Click here for the entire Salon.com interview.
Photo at left is Alva Noë

5 comments:

christopher said...

Greg, thanks for this. It is a very good group of statements about the brain and consciousness. However, the purpose of religion is not well stated. There are at least two primary pieces to religious life. The one piece is to stabilize the group. The other is to support the forward thrust of those with the calling to a life of transcendance. It is therefore true that religion is a group effort and the experience of the religious life is not in the individual but in the group. However it is also true that in the highest religious traditions the religious life is a group supported intensely personal transcending life. The group fades into the background precisely as mothers do in the life of adolescents achieving maturity.
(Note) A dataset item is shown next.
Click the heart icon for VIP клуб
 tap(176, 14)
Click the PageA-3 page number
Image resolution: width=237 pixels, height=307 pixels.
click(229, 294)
This is the source of all religious innovation, and the tremendous conservatism in most traditions is conservatism in service to the hope that someone will (perhaps with the help of God) do this.

Without a way to support this particular individualistic breaking past the dogma and rules and authorities, religions are dead things rather than living traditions. I wrote something related in my post of this date. I humbly refer you to my writing there.

George Breed said...

Thanks for posting this, Greg. I appreciate your focus on these matters. Helps me keep thinking and opening. Love to you, Brother.

Gregory LeFever said...

Thank you, George and Christopher, for your respective visits!

Christopher, I'll head over to your blog to see the post you mention. I appreciate your insights here regarding the religious life, especially the part about the individual and religious innovation.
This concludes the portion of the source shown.